### PASSAGE TO READ
** Begin **

By the end of this activity, you will be able to flash and run ESP32-C6 firmware that connects to Wi-Fi, periodically sends JSON data over plain HTTP to a server, and intentionally leaks an API key in the HTTP headers.

You will use Wireshark to capture this HTTP traffic and closely inspect the URL, payload, and exposed secrets in cleartext. In addition, you will write or modify a Python script that spoofs sensor data and sends it via HTTP POST to the same endpoint, giving you an understanding of how insecure data transmission can be observed and exploited.

Use this standard .ini file for your project:

platformio.ini

[env:sparrow_http_lab]
platform = https://github.com/pioarduino/platform-espressif32/releases/download/54.03.20/platform-espressif32.zip
board = esp32-c6-devkitm-1
framework = arduino
 
monitor_speed = 115200
 
build_flags =
  -D ARDUINO_USB_MODE=1
  -D ARDUINO_USB_CDC_ON_BOOT=1

Let's write a (horribly unsafe) but functional code that connects to a HTTP server and sends periodically sensor data. This is the “bad” example in which we are using plaintext messaging over an unsecured connection.

Get the code from here.

We'll create a simple HTTP server in Python that will display the packages received from the Sparrow node and their payload.

server.py

# server.py
from flask import Flask, request
 
app = Flask(__name__)
 
@app.route("/ingest", methods=["POST"])

** End **

### WHAT THIS EXERCISE ASKS
A: Print the stretch of the ESP32-C6 lab page from "We'll create a" through "app = Flask(__name__)".
B: For each statement, answer yes or no based on the ESP32-C6 lab page, and quote the exact words that settle it: (i) The firmware sends its data over plain HTTP. (ii) The monitor speed in the configuration is 9600. (iii) The Python server is built with Flask.
C: Render this sentence from the ESP32-C6 lab page in Spanish: "This is the “bad” example in which we are using plaintext messaging over an unsecured connection."
The entries have no connection to the ESP32-C6 lab page.

### RECORD EXTRACTS
** Begin **

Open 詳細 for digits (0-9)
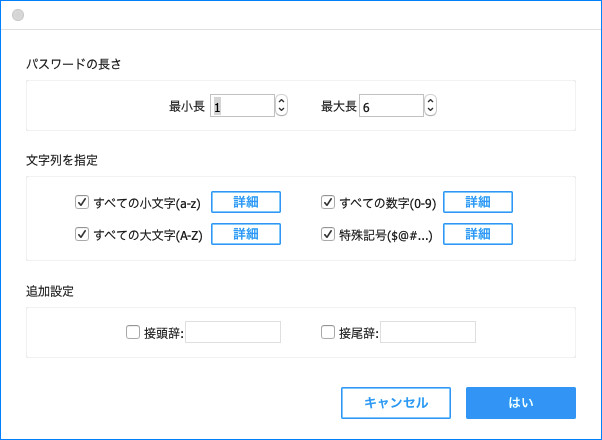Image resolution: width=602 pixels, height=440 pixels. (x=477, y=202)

** End **
** Begin **

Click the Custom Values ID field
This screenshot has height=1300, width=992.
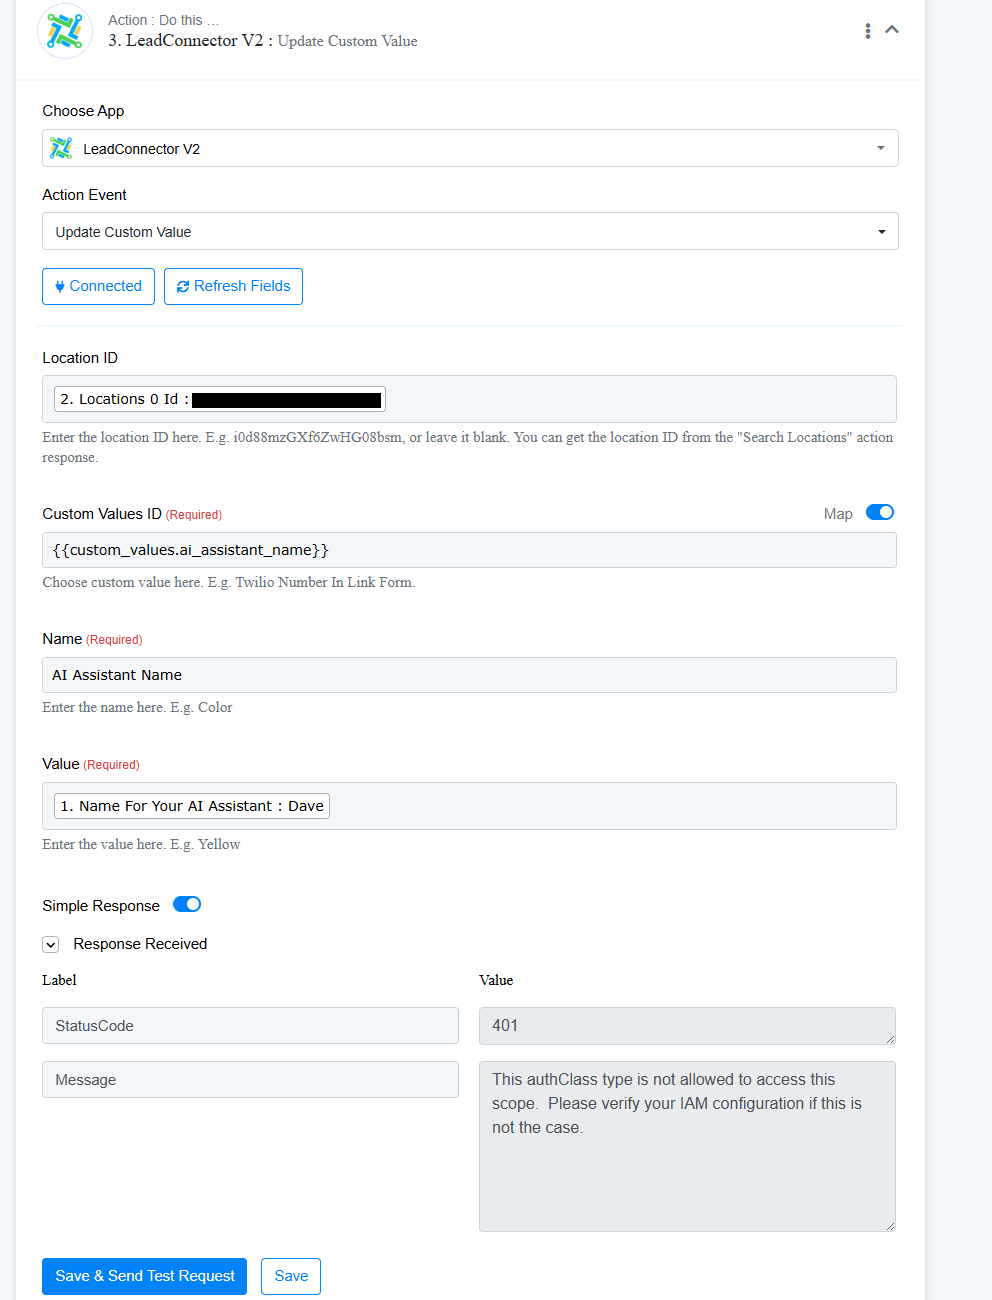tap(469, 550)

** End **
** Begin **

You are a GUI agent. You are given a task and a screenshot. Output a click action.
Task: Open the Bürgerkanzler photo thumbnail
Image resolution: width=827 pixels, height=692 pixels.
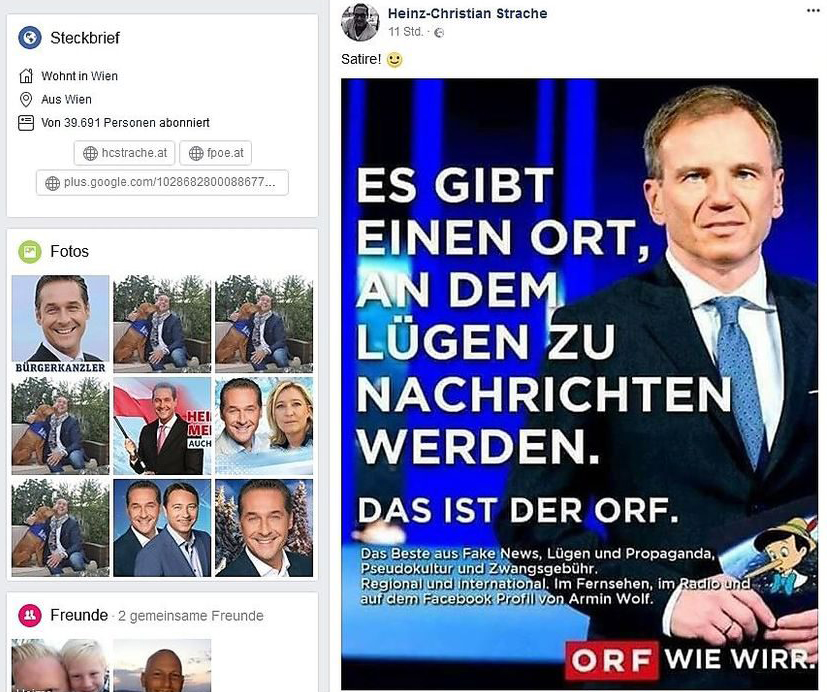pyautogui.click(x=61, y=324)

** End **

### ANSWER LIST
A:
We'll create a simple HTTP server in Python that will display the packages received from the Sparrow node and their payload.

server.py

# server.py
from flask import Flask, request
 
app = Flask(__name__)

B:
(i) Yes: "periodically sends JSON data over plain HTTP to a server"
(ii) No: "monitor_speed = 115200"
(iii) Yes: "from flask import Flask, request"

C: Este es el ejemplo «malo» en el que usamos mensajería en texto plano a través de una conexión no segura.